St. Paul meanwhile was also the most unlikely of Apostles and servant of God. He was once Saul, the greatest enemy of Christians in the very earliest days of the Church. He was a young and zealous Pharisee who wanted nothing less than the destruction of the Church and the punishment for all those who followed Christ and His way. He went around from places to places, arresting and persecuting many Christians, and through him many ended up suffering and in prison, from this brutal first persecution of Christians in Jerusalem and Judea.

But he encountered the Lord on his way to persecute Christians in Damascus, and the Lord called him to follow Him. Saul therefore repented from his previous actions and decided to be baptised a Christian himself, and from then on, he became a most ardent and courageous defender of the Christian faith.
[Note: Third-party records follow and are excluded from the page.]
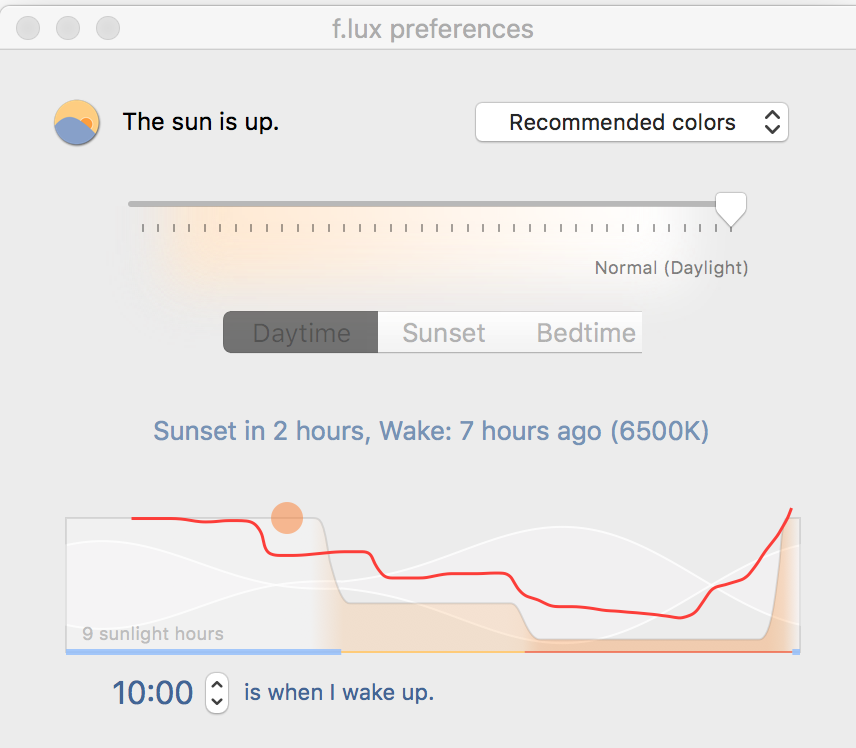The height and width of the screenshot is (748, 856).
Task: Click the window zoom button in title bar
Action: click(108, 28)
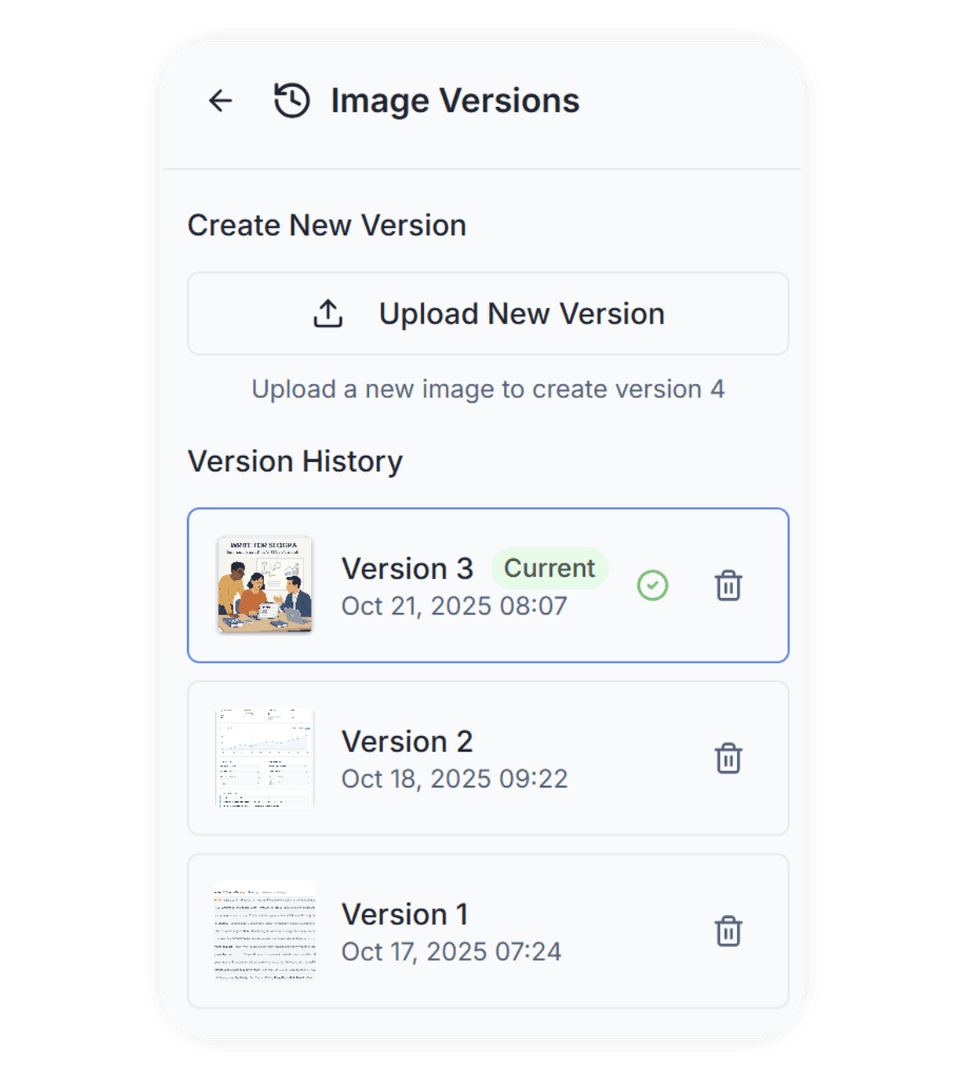Click the Oct 21, 2025 08:07 timestamp
The image size is (964, 1080).
click(454, 605)
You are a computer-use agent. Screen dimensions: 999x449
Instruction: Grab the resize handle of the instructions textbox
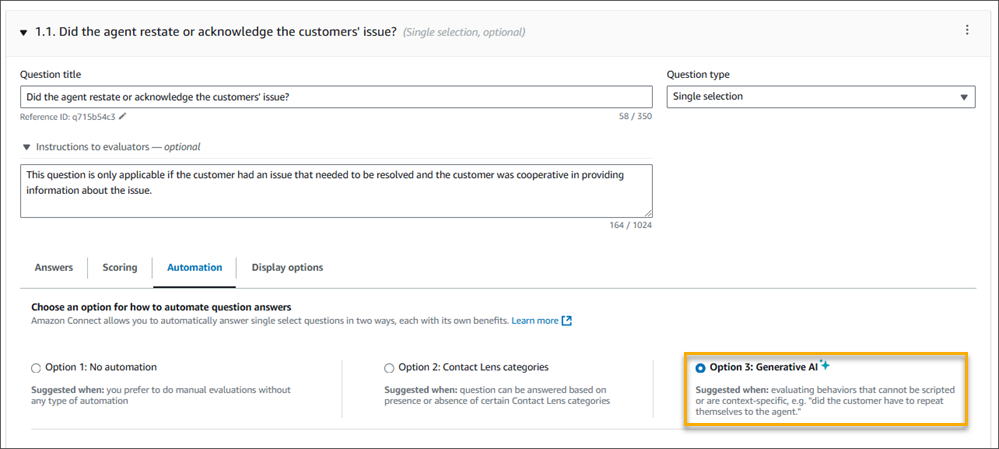pos(648,212)
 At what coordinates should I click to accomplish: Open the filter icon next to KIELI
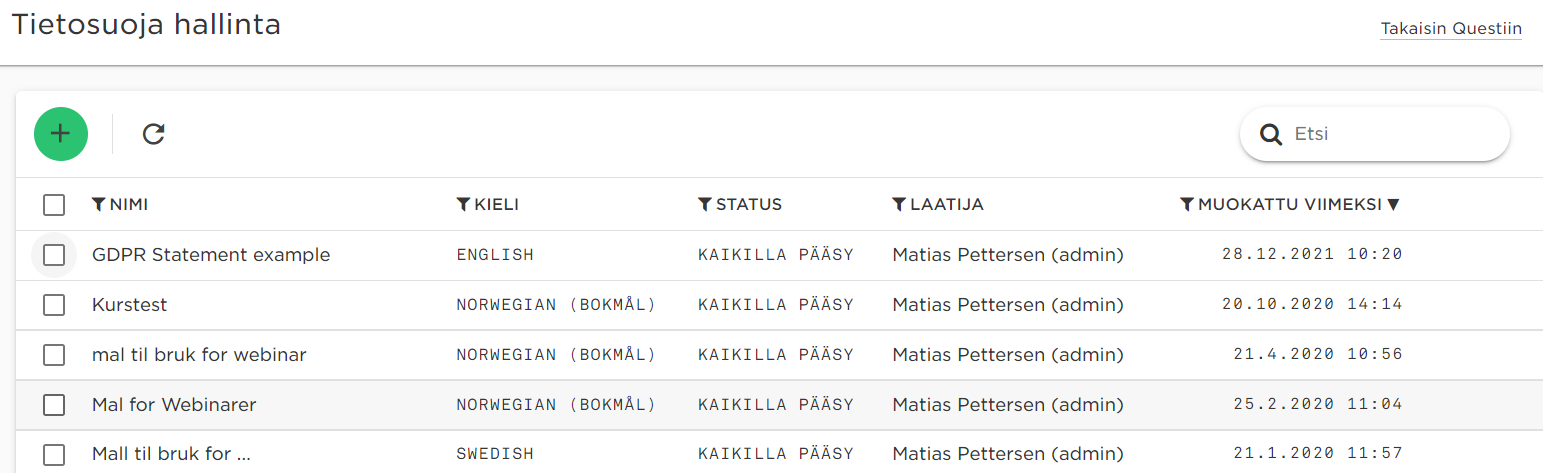(463, 204)
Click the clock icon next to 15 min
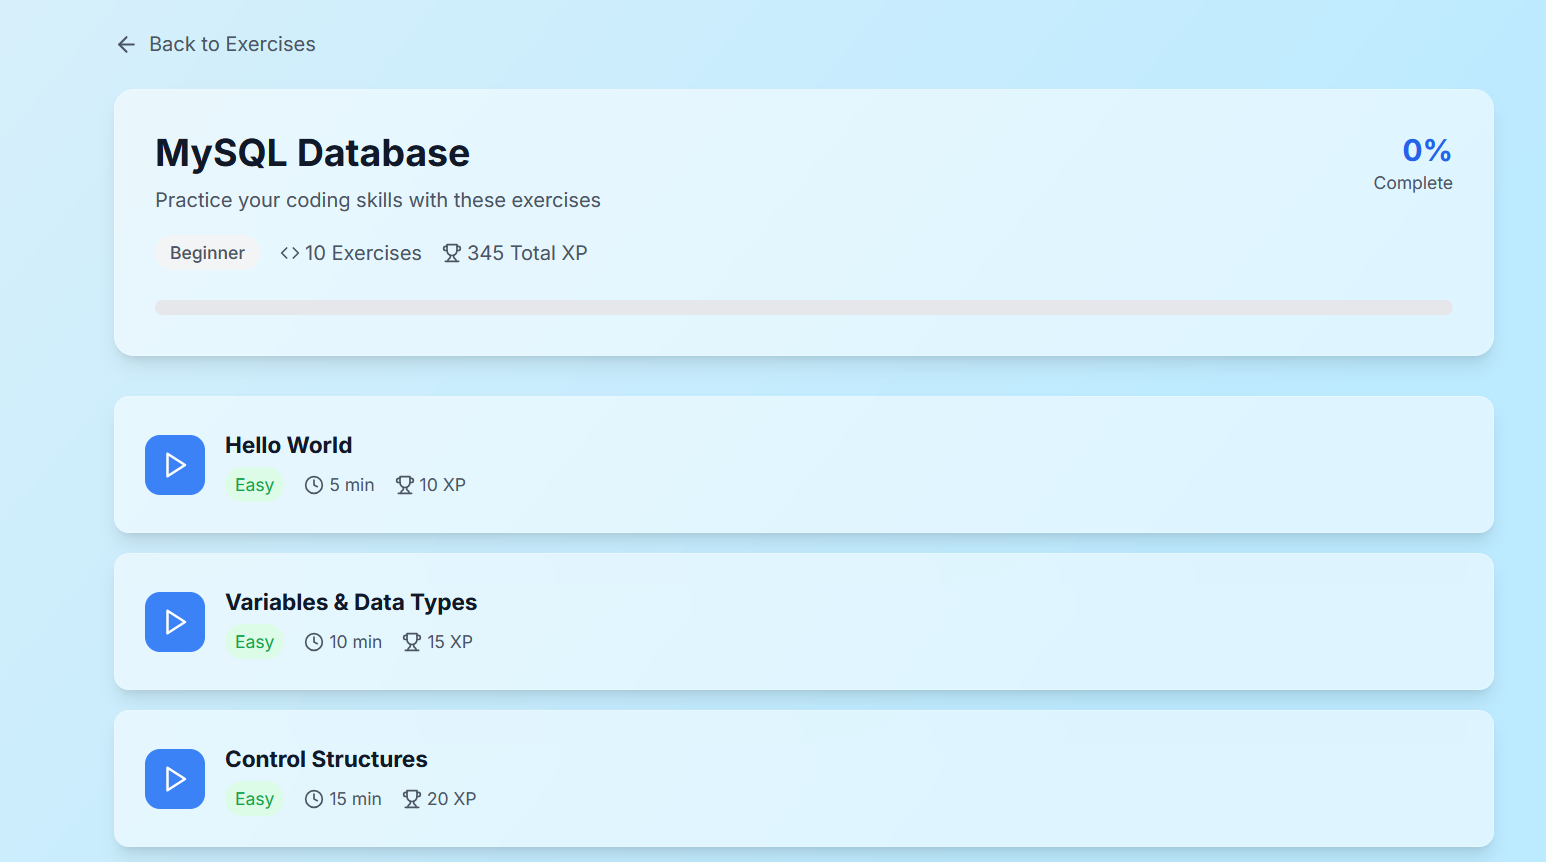The height and width of the screenshot is (862, 1546). tap(314, 799)
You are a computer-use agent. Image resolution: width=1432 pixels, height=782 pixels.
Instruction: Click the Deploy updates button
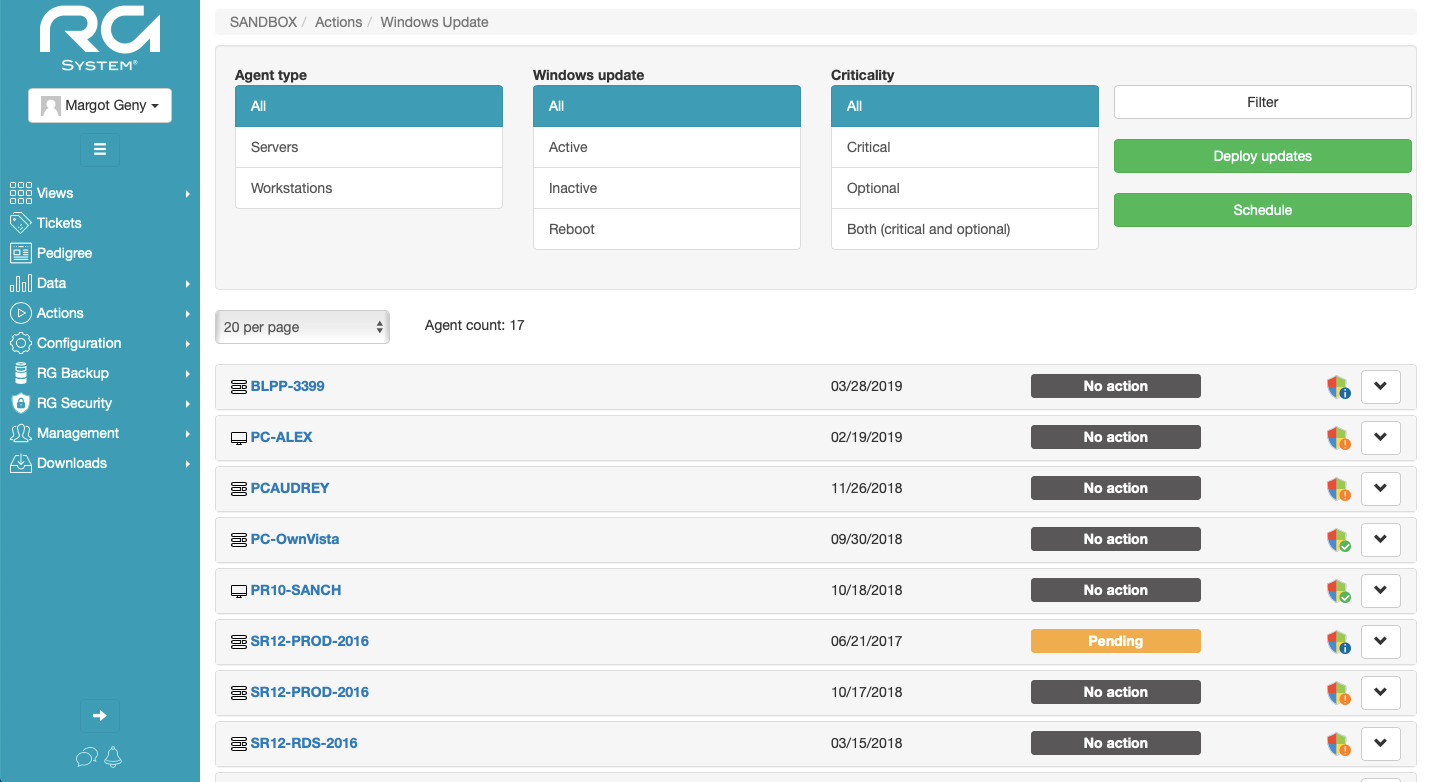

In St. Paul therefore we see the example of one who has also embraced God’s call wholeheartedly and followed Him.

St. Paul went from a persecutor and enemy of Christians to be the Lord’s most ardent defender, himself often being in danger for his life, and was persecuted many times, enduring prison and sufferings for the sake of the Lord. From someone who had a bright future among the Pharisees, respected and with prestige, St. Paul chose to follow the Lord instead and abandon worldly comfort for the truth of God, which he proclaimed courageously before all.

He also defended the rights of the Gentiles, especially those who had chosen to turn towards the Lord and became Christians. Against all those who wanted to impose the strict Pharisaical Judaic laws on the Gentile Christians, St. Paul stood his ground and managed to confirm that such imposition was unwarranted and unnecessary, and hence, laid the foundation for an even more rapid acceptance of the faith by many more among the Gentiles.

He was also martyred in Rome, at the end of his many missionary journeys, as he chose to appeal to the Emperor over the false accusations by the Jewish authorities in Jerusalem, when he stood there in trial. By that, he went to the capital of the Empire, and began to minister to the people there. He was martyred in the aftermath of the Great Fire of Rome which was likely orchestrated by the Emperor Nero himself but was blamed on Christians, who henceforth were persecuted and killed as martyrs. St. Paul was beheaded at that same time.

Brothers and sisters in Christ, as we celebrate the Solemnity in honour of St. Peter and St. Paul today, let us all therefore remember the great faith and love these two Apostles had for the Lord, as well as the courage and dedication by which they committed themselves to the Lord. Let us all realise that we should also follow in their footsteps and walk in the path that the Lord has called us to follow through, and be faithful and dedicated as the two Apostles, St. Peter and St. Paul had been faithful. This is our Christian calling, brothers and sisters, what we need to do as those whom God has called and chosen.

Today, on this special day for the Church, let us all pray together for our Holy Father, Pope Francis, the successor of St. Peter and the current Vicar of Christ. Let us pray for his intentions and seek the Lord’s guidance that He may always bless and guide His Church, and that He will always be with us all through the many trials and challenges we may encounter in life. May He strengthen us in our faith and give us the courage to remain faithful to Him, and to walk in His path at all times. May all of us be ever closer to the Lord and be united as always in the union we share, under the leadership of our Pope Francis, the Vicar of Christ, as the One, Holy, Catholic and Apostolic Church. Amen.